Raising A Racially Sensitive Child: The Franklin Family
“There are things in the system that we can’t do anything about, and those are the things I have to talk to my children about,” says Stephen Franklin, with wife Dr. Tanya Franklin and their children.
YOU HAVE TO BE TWICE AS GOOD
Empowerment is the tenet touted throughout the home of Dr. Tanya Franklin and Stephen Franklin. The Franklins say they teach their children that prejudice is on the perpetrator. The baggage that people carry doesn’t impact how you should carry yourself. We teach our children — who come from a mother who is a doctor, a father that is a professional, and grew up with the Obamas — that the ignorance of prejudice shouldn’t define how you see yourself. It is a problem that other people have, so shame on them.”
But as a black family in a primarily white east-end neighborhood, discussing race is not an option. “Diversity is forced on us whether we want it or not. White people have the choice in this city to live in a bubble. Most black people, however, have experienced prejudice,” Stephen said. “I hate to say it, but it is just the fact. Prejudice doesn’t affect us. Racism, though, is systemic, and it is dangerous. There are things in the system that we can’t do anything about, and those are the things I have to talk to my children about.”
The Franklins were cautious to talk about race at the dinner table.
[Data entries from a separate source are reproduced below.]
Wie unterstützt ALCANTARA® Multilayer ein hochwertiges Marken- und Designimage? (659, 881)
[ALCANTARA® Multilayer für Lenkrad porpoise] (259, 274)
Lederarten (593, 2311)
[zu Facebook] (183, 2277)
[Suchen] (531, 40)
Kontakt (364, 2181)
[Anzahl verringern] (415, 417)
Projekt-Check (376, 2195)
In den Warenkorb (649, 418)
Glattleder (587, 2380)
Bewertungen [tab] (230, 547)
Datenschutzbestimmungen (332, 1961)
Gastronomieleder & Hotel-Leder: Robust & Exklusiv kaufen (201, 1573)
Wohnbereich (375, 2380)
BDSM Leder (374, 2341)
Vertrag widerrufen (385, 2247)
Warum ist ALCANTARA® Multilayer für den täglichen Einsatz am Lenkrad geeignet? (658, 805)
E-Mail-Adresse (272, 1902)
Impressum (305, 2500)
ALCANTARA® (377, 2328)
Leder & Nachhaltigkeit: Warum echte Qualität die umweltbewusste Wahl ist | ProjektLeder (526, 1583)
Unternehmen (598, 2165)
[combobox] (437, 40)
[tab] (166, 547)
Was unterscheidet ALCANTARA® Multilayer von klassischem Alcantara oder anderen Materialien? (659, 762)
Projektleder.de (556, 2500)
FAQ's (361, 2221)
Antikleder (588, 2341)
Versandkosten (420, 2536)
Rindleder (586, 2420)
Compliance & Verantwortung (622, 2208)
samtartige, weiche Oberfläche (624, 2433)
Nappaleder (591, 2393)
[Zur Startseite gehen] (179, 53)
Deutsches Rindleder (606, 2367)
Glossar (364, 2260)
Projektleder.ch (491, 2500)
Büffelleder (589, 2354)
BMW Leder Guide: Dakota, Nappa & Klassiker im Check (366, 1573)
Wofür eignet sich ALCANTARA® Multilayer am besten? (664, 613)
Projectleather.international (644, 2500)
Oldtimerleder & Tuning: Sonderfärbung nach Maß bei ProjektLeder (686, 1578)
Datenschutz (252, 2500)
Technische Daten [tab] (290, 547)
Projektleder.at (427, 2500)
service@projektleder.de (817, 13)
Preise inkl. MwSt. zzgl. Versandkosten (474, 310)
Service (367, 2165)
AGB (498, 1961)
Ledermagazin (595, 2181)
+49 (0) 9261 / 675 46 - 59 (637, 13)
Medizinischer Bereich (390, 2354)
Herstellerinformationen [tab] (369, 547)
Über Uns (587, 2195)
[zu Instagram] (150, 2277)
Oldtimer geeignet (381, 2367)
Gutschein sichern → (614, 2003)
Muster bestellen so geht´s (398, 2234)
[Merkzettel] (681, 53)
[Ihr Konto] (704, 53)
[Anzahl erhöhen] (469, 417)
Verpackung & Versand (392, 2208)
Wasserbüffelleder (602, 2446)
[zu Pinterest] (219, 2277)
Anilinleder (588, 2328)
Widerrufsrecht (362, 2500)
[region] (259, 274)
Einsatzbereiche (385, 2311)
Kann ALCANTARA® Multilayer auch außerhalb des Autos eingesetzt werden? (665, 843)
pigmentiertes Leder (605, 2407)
They didn’t want to have the conversation too early and burden them. “They were just kids,” the Franklins explain. “We didn’t want to be too heavy too soon.”
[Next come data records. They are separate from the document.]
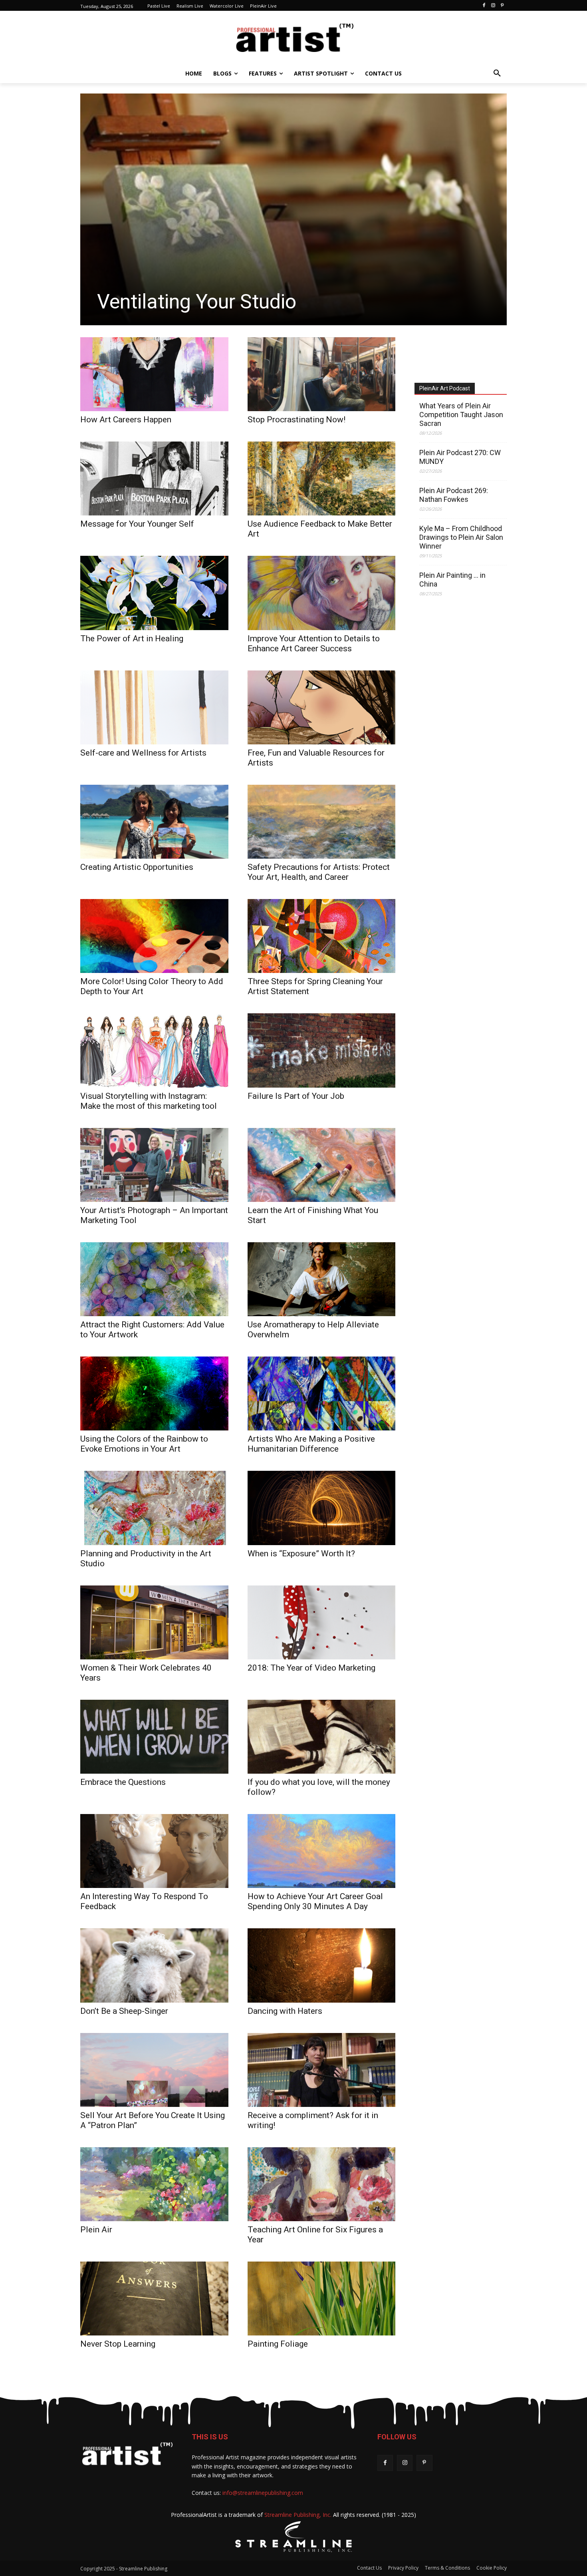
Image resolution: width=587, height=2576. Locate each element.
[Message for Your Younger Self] (154, 478)
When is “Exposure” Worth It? (301, 1553)
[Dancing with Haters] (322, 1965)
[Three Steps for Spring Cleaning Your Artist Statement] (322, 936)
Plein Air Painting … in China (452, 579)
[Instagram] (493, 5)
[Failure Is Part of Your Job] (322, 1050)
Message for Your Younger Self (137, 524)
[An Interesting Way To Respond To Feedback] (154, 1851)
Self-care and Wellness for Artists (143, 753)
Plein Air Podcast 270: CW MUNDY (460, 456)
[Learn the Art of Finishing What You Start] (322, 1165)
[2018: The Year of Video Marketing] (322, 1622)
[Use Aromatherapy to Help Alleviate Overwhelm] (322, 1279)
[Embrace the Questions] (154, 1737)
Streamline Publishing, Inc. (297, 2514)
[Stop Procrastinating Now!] (322, 374)
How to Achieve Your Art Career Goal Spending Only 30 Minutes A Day (315, 1901)
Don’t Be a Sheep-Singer (124, 2011)
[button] (497, 73)
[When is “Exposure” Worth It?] (322, 1508)
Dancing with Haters (285, 2011)
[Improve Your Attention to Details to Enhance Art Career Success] (322, 593)
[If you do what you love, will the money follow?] (322, 1737)
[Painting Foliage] (322, 2298)
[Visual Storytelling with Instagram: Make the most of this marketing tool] (154, 1050)
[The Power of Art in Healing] (154, 593)
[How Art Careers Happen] (154, 374)
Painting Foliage (278, 2344)
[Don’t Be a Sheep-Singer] (154, 1965)
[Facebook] (484, 5)
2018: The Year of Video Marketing (311, 1668)
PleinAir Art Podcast (444, 388)
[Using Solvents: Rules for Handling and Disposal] (293, 209)
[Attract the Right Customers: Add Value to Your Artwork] (154, 1279)
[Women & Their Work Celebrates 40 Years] (154, 1622)
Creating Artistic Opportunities (136, 867)
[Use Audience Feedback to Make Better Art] (322, 478)
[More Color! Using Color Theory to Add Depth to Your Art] (154, 936)
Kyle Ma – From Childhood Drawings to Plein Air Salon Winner (461, 537)
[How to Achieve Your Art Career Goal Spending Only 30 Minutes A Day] (322, 1851)
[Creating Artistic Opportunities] (154, 822)
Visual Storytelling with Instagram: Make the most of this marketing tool (148, 1101)
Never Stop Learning (117, 2344)
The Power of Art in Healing (131, 638)
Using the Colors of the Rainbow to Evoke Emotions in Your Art (144, 1444)
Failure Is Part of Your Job (296, 1096)
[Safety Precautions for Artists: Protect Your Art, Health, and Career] (322, 822)
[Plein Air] (154, 2184)
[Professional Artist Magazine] (293, 40)
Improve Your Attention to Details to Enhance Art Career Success (314, 643)
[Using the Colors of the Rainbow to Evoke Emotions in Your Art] (154, 1393)
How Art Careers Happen (125, 419)
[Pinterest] (502, 5)
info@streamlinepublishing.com (262, 2492)
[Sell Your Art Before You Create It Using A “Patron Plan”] (154, 2070)
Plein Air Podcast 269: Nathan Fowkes (453, 494)
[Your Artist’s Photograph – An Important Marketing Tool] (154, 1165)
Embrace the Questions (123, 1782)
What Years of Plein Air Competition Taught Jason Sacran (461, 415)
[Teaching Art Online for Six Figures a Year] (322, 2184)
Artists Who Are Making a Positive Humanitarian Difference (311, 1444)
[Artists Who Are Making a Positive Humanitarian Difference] (322, 1393)
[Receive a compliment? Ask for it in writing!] (322, 2070)
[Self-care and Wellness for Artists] (154, 707)
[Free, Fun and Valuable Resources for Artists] (322, 707)
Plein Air (96, 2229)
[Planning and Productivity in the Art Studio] (154, 1508)
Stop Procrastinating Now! (296, 419)
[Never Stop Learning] (154, 2298)
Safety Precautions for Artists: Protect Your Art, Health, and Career (319, 872)
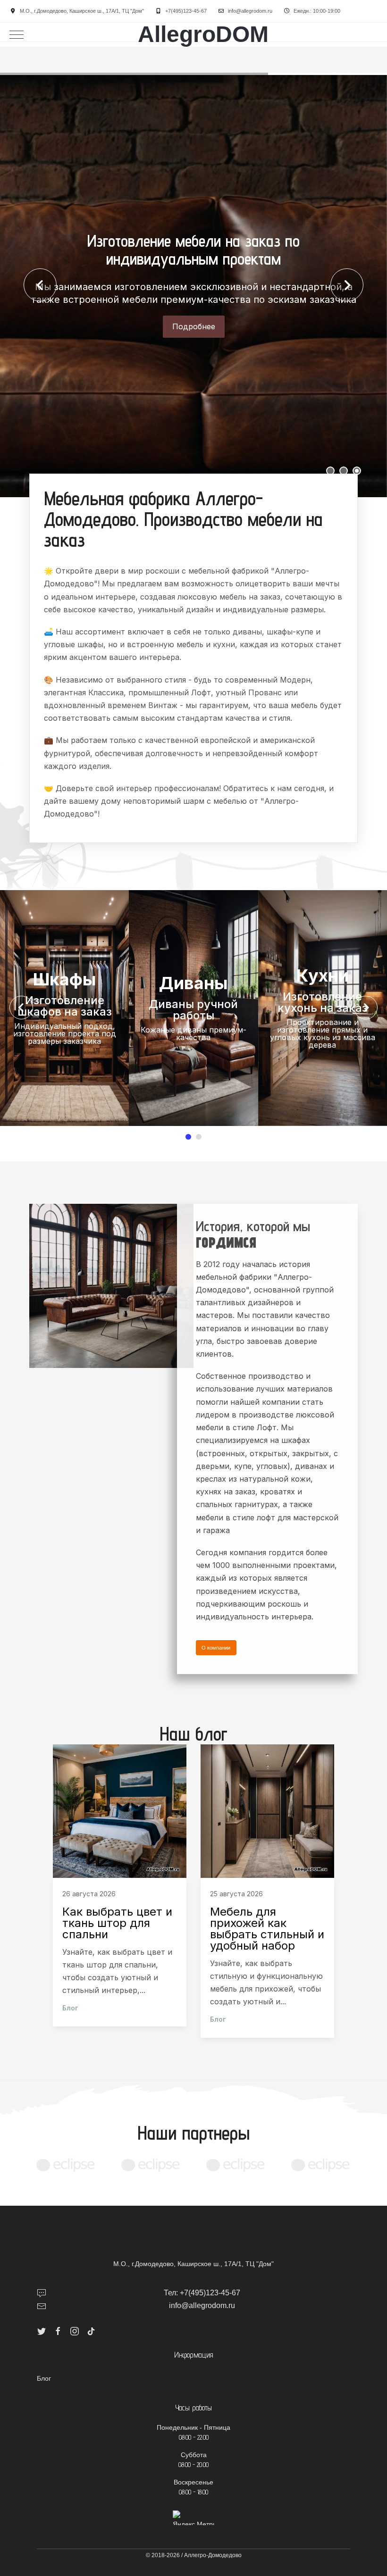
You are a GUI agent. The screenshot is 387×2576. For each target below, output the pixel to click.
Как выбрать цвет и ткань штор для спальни (117, 1923)
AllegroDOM (203, 34)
However, Stephen was forced to address the issue when Tamir Rice, a 12-year-old, was shot and killed by a Cleveland police officer while throwing snowballs and playing with a toy gun in a local park. “I have been used to seeing black men get killed by cops, but I’d never seen it with a kid. It was sick! America has an obsession with guns, and this kid was playing with a toy gun with his friend and now he’s dead. Sure, we all know the story of Emmit Till, but this was current and on the news, and I had to see it. It scared the hell out of me. My son was also 12 at the time. He’s an athlete so he is always in a hoodie or a jersey coming from practice, and all the sudden I have to tell him to take his hood down or change because we’re going into the grocery. It is so hard to talk about because you don’t want to kill his spirit.”
The Franklins explained that, around that same time as a middle schooler, their son was called the n-word at his private school. The family immediately decided to pull him from the school, but the headmaster begged them to stay because “We need more people like him here.” This was another example of the pressure that society puts on their children, the Franklins explained.
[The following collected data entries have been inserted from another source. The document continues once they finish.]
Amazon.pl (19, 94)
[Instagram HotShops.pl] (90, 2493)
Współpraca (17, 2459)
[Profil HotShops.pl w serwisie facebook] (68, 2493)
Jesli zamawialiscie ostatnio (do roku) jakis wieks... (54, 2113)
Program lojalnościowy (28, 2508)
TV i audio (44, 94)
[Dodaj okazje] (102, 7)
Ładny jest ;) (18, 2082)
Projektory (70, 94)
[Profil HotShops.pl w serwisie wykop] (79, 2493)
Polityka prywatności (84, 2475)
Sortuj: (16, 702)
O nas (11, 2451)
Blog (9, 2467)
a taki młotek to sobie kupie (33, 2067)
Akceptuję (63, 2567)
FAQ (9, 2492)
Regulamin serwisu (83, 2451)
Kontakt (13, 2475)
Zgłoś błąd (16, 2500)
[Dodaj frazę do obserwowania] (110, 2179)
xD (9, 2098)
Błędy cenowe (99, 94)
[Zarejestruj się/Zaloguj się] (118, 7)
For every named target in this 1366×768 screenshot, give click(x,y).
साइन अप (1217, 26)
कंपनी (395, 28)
“When you’re African American, you have to be twice as good. Our kids have trouble with that — we have trouble with that — it doesn’t seem fair. We put a lot of pressure on them to be the representative of our family and an entire race. People around them may only have one experience with a black person, and that is a heavy weight. My 12-year-old has to be there for the benefit of everyone else? No, we felt like he just needed to be a kid.”
What gives the Franklins hope? The call for social justice from the youth in this city and the diversity present in the current protests. “When our white brothers and sisters stand side-by-side against systemic racism, that gives us hope.”